> **Task**: Down to the last line, repeat the data below exactly.

> **Saved entries**:
· · · ·
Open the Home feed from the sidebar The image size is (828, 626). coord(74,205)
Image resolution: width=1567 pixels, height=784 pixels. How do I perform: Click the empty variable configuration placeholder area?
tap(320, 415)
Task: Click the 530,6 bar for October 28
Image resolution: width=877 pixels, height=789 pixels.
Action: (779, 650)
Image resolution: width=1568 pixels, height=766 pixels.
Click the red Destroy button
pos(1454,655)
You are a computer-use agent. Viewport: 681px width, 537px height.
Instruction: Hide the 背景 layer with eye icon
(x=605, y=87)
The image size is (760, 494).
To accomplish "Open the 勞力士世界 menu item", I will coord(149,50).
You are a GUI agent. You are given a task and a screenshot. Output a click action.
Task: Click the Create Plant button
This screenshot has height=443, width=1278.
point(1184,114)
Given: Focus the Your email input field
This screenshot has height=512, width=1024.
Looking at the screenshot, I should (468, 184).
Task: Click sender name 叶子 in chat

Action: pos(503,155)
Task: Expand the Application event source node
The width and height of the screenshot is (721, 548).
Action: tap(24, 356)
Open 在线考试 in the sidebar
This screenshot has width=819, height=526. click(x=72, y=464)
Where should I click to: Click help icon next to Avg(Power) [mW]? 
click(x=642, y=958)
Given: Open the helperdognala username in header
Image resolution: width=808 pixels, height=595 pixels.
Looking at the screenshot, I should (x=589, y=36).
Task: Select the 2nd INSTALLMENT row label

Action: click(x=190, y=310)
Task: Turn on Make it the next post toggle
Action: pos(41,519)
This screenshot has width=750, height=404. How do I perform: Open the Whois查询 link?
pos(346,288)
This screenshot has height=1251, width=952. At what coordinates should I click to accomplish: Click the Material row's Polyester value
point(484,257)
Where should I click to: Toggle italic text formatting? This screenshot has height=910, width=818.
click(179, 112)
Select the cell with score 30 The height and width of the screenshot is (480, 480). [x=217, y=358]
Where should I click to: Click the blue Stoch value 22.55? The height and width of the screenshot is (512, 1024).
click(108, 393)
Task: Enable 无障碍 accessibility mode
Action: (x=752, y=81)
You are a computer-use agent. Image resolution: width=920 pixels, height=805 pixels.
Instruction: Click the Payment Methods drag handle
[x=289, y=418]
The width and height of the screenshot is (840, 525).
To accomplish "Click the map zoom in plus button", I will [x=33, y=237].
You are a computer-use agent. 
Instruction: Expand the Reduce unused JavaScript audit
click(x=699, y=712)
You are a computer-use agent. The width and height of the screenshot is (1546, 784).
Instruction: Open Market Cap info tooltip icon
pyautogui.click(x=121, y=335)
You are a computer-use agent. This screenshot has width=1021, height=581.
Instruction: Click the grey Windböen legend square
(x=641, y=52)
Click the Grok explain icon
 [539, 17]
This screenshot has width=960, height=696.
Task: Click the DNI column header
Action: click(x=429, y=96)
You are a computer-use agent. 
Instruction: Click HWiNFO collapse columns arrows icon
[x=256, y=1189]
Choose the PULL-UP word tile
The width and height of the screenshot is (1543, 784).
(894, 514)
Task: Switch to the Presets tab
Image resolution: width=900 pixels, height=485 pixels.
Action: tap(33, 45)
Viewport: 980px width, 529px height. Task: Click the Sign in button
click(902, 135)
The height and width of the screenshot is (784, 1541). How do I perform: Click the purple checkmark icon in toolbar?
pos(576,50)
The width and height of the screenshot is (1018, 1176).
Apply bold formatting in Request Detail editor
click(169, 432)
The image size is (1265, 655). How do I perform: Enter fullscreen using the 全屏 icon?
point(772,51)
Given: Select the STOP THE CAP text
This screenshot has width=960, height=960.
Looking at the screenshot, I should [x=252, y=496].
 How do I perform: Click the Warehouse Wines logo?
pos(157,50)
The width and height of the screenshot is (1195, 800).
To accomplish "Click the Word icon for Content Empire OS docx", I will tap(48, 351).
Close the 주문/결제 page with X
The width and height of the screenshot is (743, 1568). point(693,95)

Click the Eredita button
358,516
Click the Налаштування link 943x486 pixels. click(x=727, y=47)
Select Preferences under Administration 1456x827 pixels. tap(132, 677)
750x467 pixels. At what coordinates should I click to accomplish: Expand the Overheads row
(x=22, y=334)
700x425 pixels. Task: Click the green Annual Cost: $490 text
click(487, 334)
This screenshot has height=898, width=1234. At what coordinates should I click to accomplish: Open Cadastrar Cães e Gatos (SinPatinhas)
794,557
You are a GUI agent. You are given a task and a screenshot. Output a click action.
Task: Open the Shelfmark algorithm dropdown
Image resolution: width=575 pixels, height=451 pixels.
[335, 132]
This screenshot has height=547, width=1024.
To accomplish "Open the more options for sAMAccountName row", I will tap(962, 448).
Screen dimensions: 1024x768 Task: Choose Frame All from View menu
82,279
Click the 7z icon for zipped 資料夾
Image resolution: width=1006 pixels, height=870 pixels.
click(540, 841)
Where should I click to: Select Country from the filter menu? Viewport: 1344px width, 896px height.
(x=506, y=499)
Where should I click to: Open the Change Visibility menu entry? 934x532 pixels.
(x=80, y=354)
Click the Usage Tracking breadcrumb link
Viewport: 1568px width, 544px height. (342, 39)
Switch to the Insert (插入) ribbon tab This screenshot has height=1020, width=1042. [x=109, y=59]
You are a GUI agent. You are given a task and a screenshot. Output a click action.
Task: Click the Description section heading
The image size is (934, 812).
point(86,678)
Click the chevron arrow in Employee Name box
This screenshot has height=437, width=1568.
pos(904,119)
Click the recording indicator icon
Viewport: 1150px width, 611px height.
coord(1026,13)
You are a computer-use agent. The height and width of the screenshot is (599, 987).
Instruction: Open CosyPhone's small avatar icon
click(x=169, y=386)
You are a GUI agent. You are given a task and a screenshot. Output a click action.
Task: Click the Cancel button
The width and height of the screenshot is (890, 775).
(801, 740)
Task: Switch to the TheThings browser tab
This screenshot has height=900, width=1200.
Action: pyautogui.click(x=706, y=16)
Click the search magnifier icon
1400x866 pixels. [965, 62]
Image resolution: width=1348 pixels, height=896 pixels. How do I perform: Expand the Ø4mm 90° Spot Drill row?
· · · ·
> **Expected answer**:
Open the Home feed from the sidebar The image size is (828, 626). coord(74,205)
Image resolution: width=1567 pixels, height=784 pixels. How do I perform: Click the empty variable configuration placeholder area?
tap(320, 415)
Task: Click the 530,6 bar for October 28
Image resolution: width=877 pixels, height=789 pixels.
Action: (779, 650)
Image resolution: width=1568 pixels, height=766 pixels.
Click the red Destroy button
pos(1454,655)
You are a computer-use agent. Viewport: 681px width, 537px height.
Instruction: Hide the 背景 layer with eye icon
(x=605, y=87)
The image size is (760, 494).
To accomplish "Open the 勞力士世界 menu item", I will coord(149,50).
You are a GUI agent. You are given a task and a screenshot. Output a click action.
Task: Click the Create Plant button
This screenshot has height=443, width=1278.
point(1184,114)
Given: Focus the Your email input field
This screenshot has height=512, width=1024.
Looking at the screenshot, I should (468, 184).
Task: Click sender name 叶子 in chat

Action: pos(503,155)
Task: Expand the Application event source node
The width and height of the screenshot is (721, 548).
Action: tap(24, 356)
Open 在线考试 in the sidebar
This screenshot has width=819, height=526. click(x=72, y=464)
Where should I click to: Click help icon next to Avg(Power) [mW]? 
click(x=642, y=958)
Given: Open the helperdognala username in header
Image resolution: width=808 pixels, height=595 pixels.
Looking at the screenshot, I should (x=589, y=36).
Task: Select the 2nd INSTALLMENT row label

Action: click(x=190, y=310)
Task: Turn on Make it the next post toggle
Action: pos(41,519)
This screenshot has width=750, height=404. How do I perform: Open the Whois查询 link?
pos(346,288)
This screenshot has height=1251, width=952. At what coordinates should I click to accomplish: Click the Material row's Polyester value
point(484,257)
Where should I click to: Toggle italic text formatting? This screenshot has height=910, width=818.
click(179, 112)
Select the cell with score 30 The height and width of the screenshot is (480, 480). [x=217, y=358]
Where should I click to: Click the blue Stoch value 22.55? The height and width of the screenshot is (512, 1024).
click(108, 393)
Task: Enable 无障碍 accessibility mode
Action: (x=752, y=81)
You are a computer-use agent. Image resolution: width=920 pixels, height=805 pixels.
Instruction: Click the Payment Methods drag handle
[x=289, y=418]
The width and height of the screenshot is (840, 525).
To accomplish "Click the map zoom in plus button", I will [x=33, y=237].
You are a computer-use agent. 
Instruction: Expand the Reduce unused JavaScript audit
click(x=699, y=712)
You are a computer-use agent. The width and height of the screenshot is (1546, 784).
Instruction: Open Market Cap info tooltip icon
pyautogui.click(x=121, y=335)
You are a computer-use agent. This screenshot has width=1021, height=581.
Instruction: Click the grey Windböen legend square
(x=641, y=52)
Click the Grok explain icon
 [539, 17]
This screenshot has width=960, height=696.
Task: Click the DNI column header
Action: click(x=429, y=96)
You are a computer-use agent. 
Instruction: Click HWiNFO collapse columns arrows icon
[x=256, y=1189]
Choose the PULL-UP word tile
The width and height of the screenshot is (1543, 784).
(894, 514)
Task: Switch to the Presets tab
Image resolution: width=900 pixels, height=485 pixels.
Action: tap(33, 45)
Viewport: 980px width, 529px height. Task: Click the Sign in button
click(902, 135)
The height and width of the screenshot is (784, 1541). How do I perform: Click the purple checkmark icon in toolbar?
pos(576,50)
The width and height of the screenshot is (1018, 1176).
Apply bold formatting in Request Detail editor
click(169, 432)
The image size is (1265, 655). How do I perform: Enter fullscreen using the 全屏 icon?
point(772,51)
Given: Select the STOP THE CAP text
This screenshot has width=960, height=960.
Looking at the screenshot, I should [x=252, y=496].
 How do I perform: Click the Warehouse Wines logo?
pos(157,50)
The width and height of the screenshot is (1195, 800).
To accomplish "Click the Word icon for Content Empire OS docx", I will tap(48, 351).
Close the 주문/결제 page with X
The width and height of the screenshot is (743, 1568). point(693,95)

Click the Eredita button
358,516
Click the Налаштування link 943x486 pixels. click(x=727, y=47)
Select Preferences under Administration 1456x827 pixels. tap(132, 677)
750x467 pixels. At what coordinates should I click to accomplish: Expand the Overheads row
(x=22, y=334)
700x425 pixels. Task: Click the green Annual Cost: $490 text
click(487, 334)
This screenshot has height=898, width=1234. At what coordinates should I click to accomplish: Open Cadastrar Cães e Gatos (SinPatinhas)
794,557
You are a GUI agent. You are given a task and a screenshot. Output a click action.
Task: Open the Shelfmark algorithm dropdown
Image resolution: width=575 pixels, height=451 pixels.
[335, 132]
This screenshot has height=547, width=1024.
To accomplish "Open the more options for sAMAccountName row", I will tap(962, 448).
Screen dimensions: 1024x768 Task: Choose Frame All from View menu
82,279
Click the 7z icon for zipped 資料夾
Image resolution: width=1006 pixels, height=870 pixels.
click(540, 841)
Where should I click to: Select Country from the filter menu? Viewport: 1344px width, 896px height.
(x=506, y=499)
Where should I click to: Open the Change Visibility menu entry? 934x532 pixels.
(x=80, y=354)
Click the Usage Tracking breadcrumb link
Viewport: 1568px width, 544px height. (342, 39)
Switch to the Insert (插入) ribbon tab This screenshot has height=1020, width=1042. [x=109, y=59]
You are a GUI agent. You are given a task and a screenshot. Output a click action.
Task: Click the Description section heading
The image size is (934, 812).
point(86,678)
Click the chevron arrow in Employee Name box
This screenshot has height=437, width=1568.
pos(904,119)
Click the recording indicator icon
Viewport: 1150px width, 611px height.
coord(1026,13)
You are a computer-use agent. The height and width of the screenshot is (599, 987).
Instruction: Open CosyPhone's small avatar icon
click(x=169, y=386)
You are a GUI agent. You are given a task and a screenshot. Output a click action.
Task: Click the Cancel button
The width and height of the screenshot is (890, 775).
(801, 740)
Task: Switch to the TheThings browser tab
This screenshot has height=900, width=1200.
Action: pyautogui.click(x=706, y=16)
Click the search magnifier icon
1400x866 pixels. [965, 62]
Image resolution: width=1348 pixels, height=896 pixels. How do I perform: Expand the Ø4mm 90° Spot Drill row?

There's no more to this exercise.